There is no way to move the truck—just like there’s no one named Sheng Long in Street Fighter II, no nude code in Tomb Raider, and no way to revive Aeris in Final Fantasy VII. The list of these pre-internet gaming myths is long and ridiculous, a product of a time where communication was more limited to physical communities and mutable word of mouth. Games were no less or more mysterious then as they are now, it’s just that players had the same insatiable desire for explanations—in this case the question was: We know Mew exists, but where the hell is it?—without the same resources for finding answers and disproving baloney.

Leave it to Pokémon Go to revive that pre-internet rumor mill. For as simple as the game appears, it has lots of unspoken details and apparent randomness, two things mastery-minded video game players abhor and will look to subvert at all costs. Between the secrecy and the game’s humongous following, it’s perfect fodder for some old-school urban legends. And while the internet is doing its best Mythbusters routine and weeding out the misinformation from the game’s earliest days, it was also the real driving force behind the hot and heavy rumors of the game’s first weeks. Facebook became the new schoolyard, as players posted crappy JPGs explaining how to predict your Eevee’s evolution based on its moves or photos that “proved” Ghost Pokémon are more likely to show up in cemeteries. And in their hurry to get as much Pokémon Go-related clickables onto the internet as possible, lots of websites ended up spreading the myths. You can save battery life by using downloaded Google Map data. If you tap a missed Pokéball before it disappears, you’ll pick it back up. If you see rustling leaves on the map, that means a Pokémon is waiting there. The tracker emits a green pulse when you’re walking in the direction of your selected Pokémon. All of those tips were widely circulated as fact and none of them seem to be true.

It’s fascinating to watch a game built from the height of technological wizardry drum up this kind of lawless factual hysteria, a phenomenon that seems way more at home in 1996 than 2016. The reality is Pokémon Go is so bad at communicating what anything does that people are grasping at straws for explanations. Especially now that a widespread bug has completely obfuscated the act of tracking Pokémon, people are desperate for consistent hunting methods. All logic would dictate that rustling leaves are a sign of nearby Pokémon, and so that trick gets passed around. The truth is sometimes monsters show up in the leaves and sometimes they don’t, but why would the leaves be in the game at all if they don’t really mean anything? (One explanation is that Pokémon should always show up inside rustling leaves, but this game is so busted that it’s just not working.)
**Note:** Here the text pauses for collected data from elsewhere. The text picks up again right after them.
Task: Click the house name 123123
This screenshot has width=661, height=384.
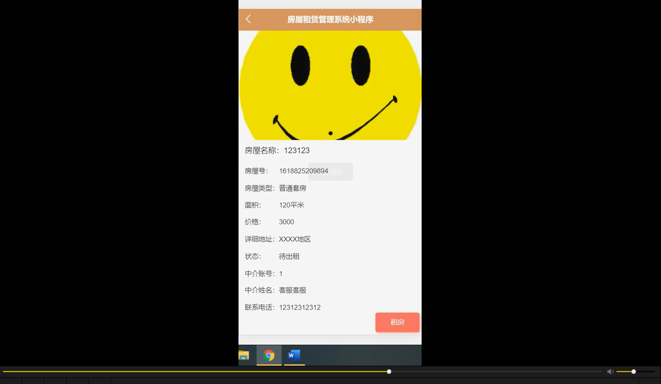Action: 296,150
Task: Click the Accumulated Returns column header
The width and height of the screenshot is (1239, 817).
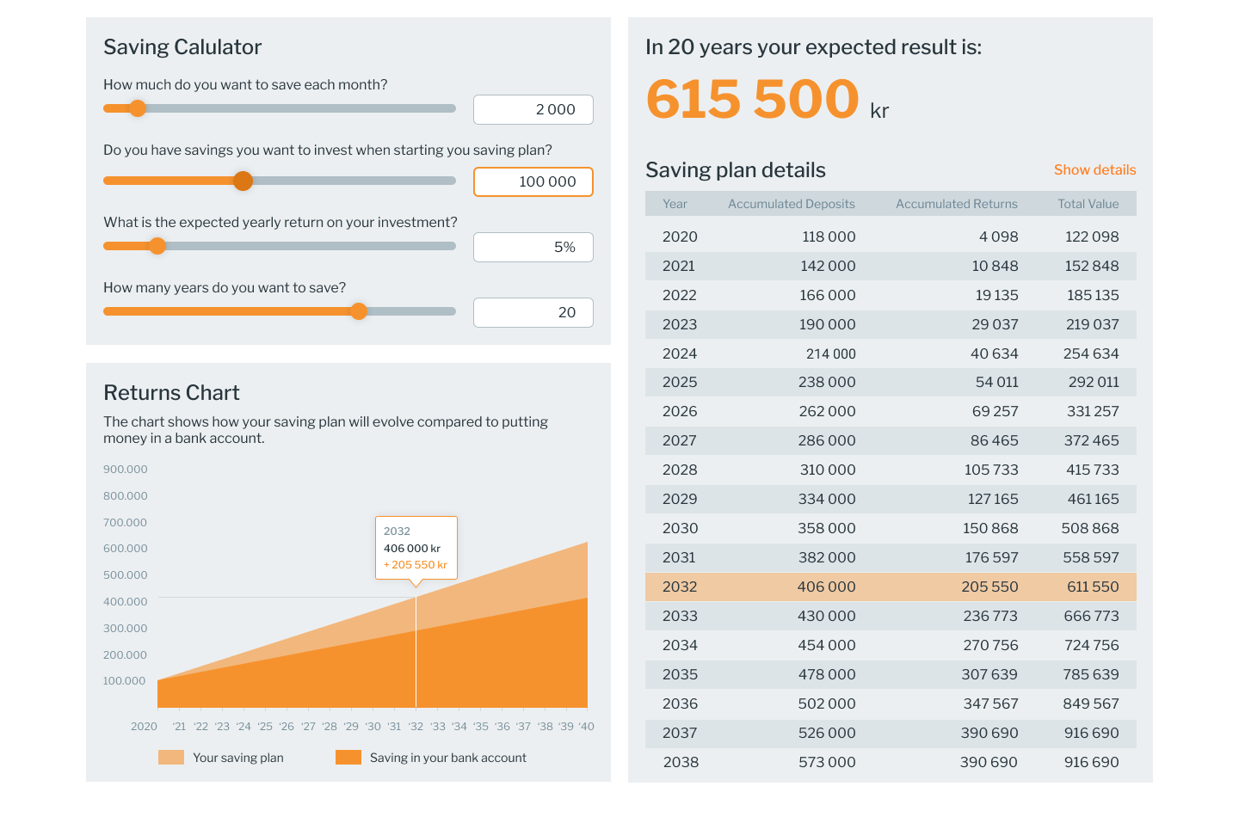Action: (956, 204)
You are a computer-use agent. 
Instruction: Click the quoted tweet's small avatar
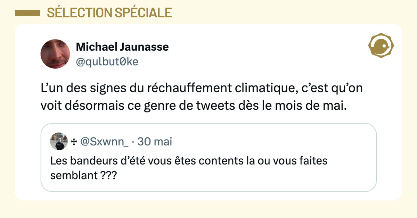click(x=59, y=141)
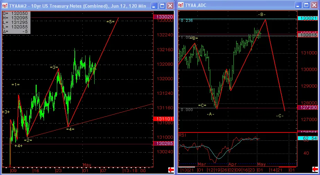The height and width of the screenshot is (175, 320).
Task: Maximize the TYAAM2 Treasury Notes chart window
Action: (162, 6)
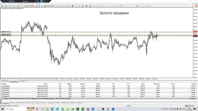Click the zoom out magnifier icon
The width and height of the screenshot is (198, 111).
tap(69, 6)
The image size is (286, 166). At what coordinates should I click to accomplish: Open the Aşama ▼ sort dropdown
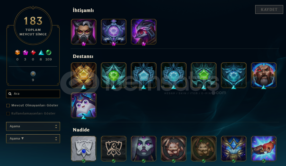coord(33,139)
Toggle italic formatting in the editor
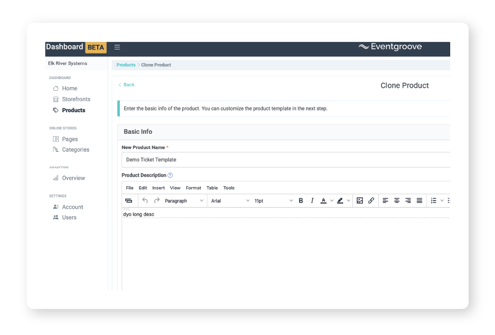This screenshot has height=335, width=495. point(312,200)
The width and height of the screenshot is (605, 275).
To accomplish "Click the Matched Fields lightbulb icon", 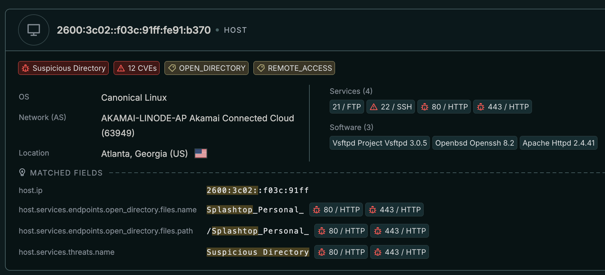I will coord(22,172).
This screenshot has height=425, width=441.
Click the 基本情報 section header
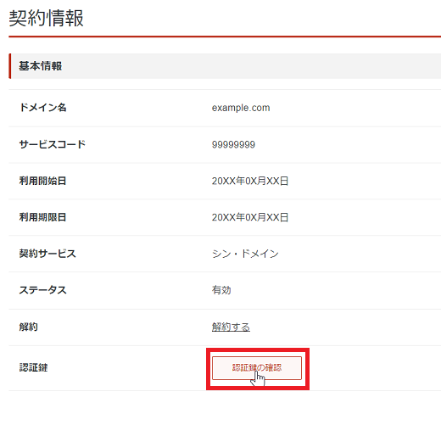40,66
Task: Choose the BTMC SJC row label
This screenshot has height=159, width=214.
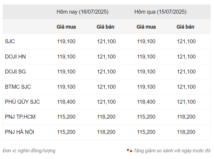Action: coord(18,87)
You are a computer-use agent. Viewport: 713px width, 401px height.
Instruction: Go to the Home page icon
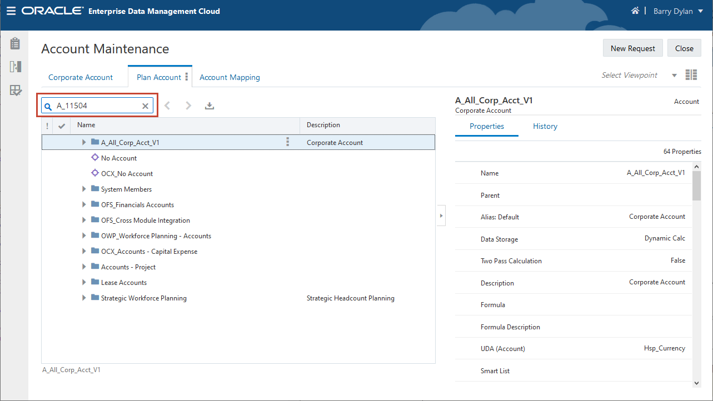635,11
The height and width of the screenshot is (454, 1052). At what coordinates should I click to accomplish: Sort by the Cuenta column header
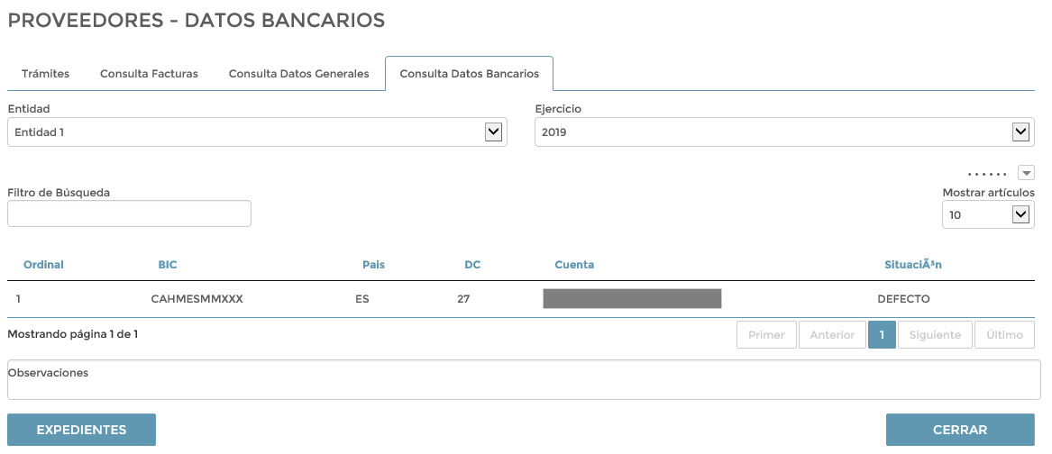(574, 265)
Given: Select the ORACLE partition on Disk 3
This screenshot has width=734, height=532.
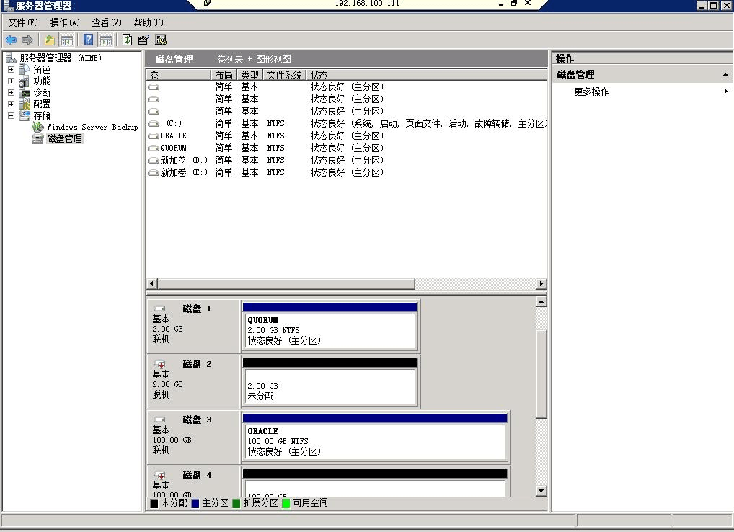Looking at the screenshot, I should 375,440.
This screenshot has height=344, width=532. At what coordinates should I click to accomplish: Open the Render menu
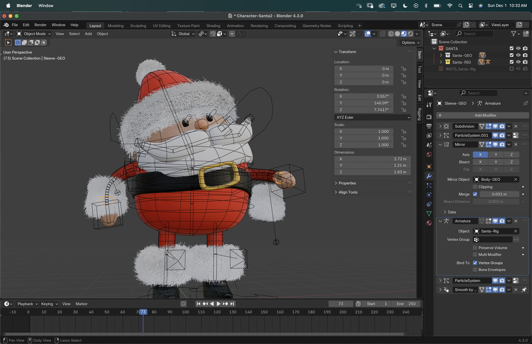click(40, 25)
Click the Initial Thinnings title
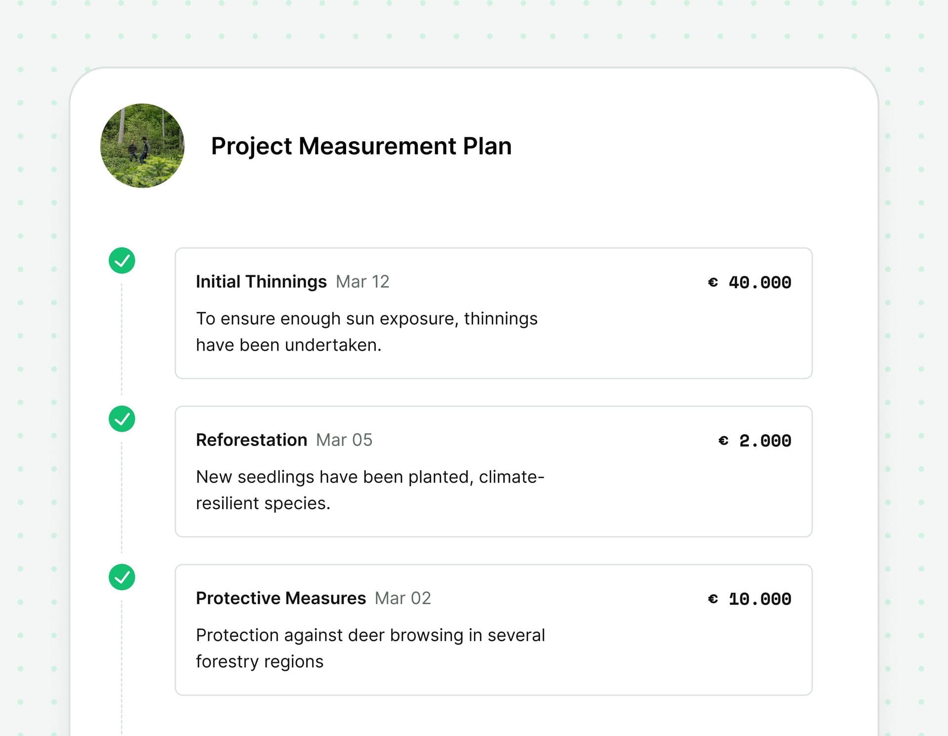The width and height of the screenshot is (948, 736). 261,281
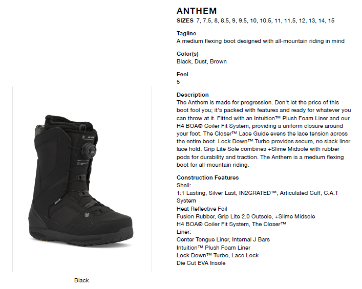Click the Color(s) heading
The height and width of the screenshot is (289, 362).
[187, 54]
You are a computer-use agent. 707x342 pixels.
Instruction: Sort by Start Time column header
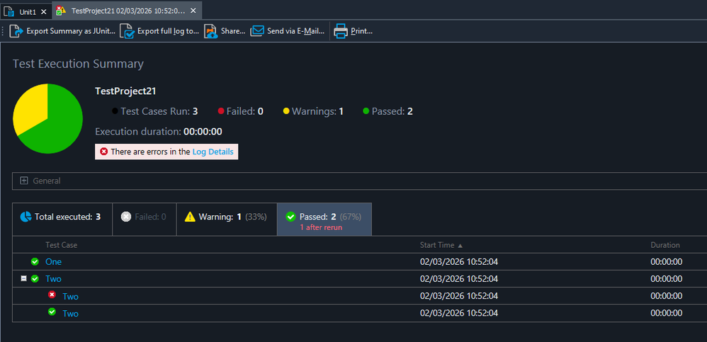445,245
Of course, the internet is just as powerful a tool for truth as it is misinformation. Many of Pokémon Go’s myths have been busted, and internet sleuths have dug up all kinds of other secrets using the powers of math and crowd sourcing, like the hidden stats for each species of Pokémon and even a formula to determine if that Dratini you caught will yield a statistically perfect Dragonite. That Pokémon Go is hiding this depth—an act borrowed from the traditional Pokémon games—is kind of amazing, and that there are people who will go to any lengths to break a game down and play at maximum scientific efficiency means it was never going to stay hidden for long.

Me? Well, I’ll probably still be playing over the weekend, but I’m in the camp that’s happy to just wander my neighborhood and snatch a critter every once in a while. That said, I’m endlessly entertained by all these crazy myths, and the even crazier realities, that come out of the game. Given a few more weeks, I’m sure people will finally figure out how Pokémon Go works—if Niantic bothers to fix that damn three-footprints bug—but until then, don’t believe everything you read on the internet.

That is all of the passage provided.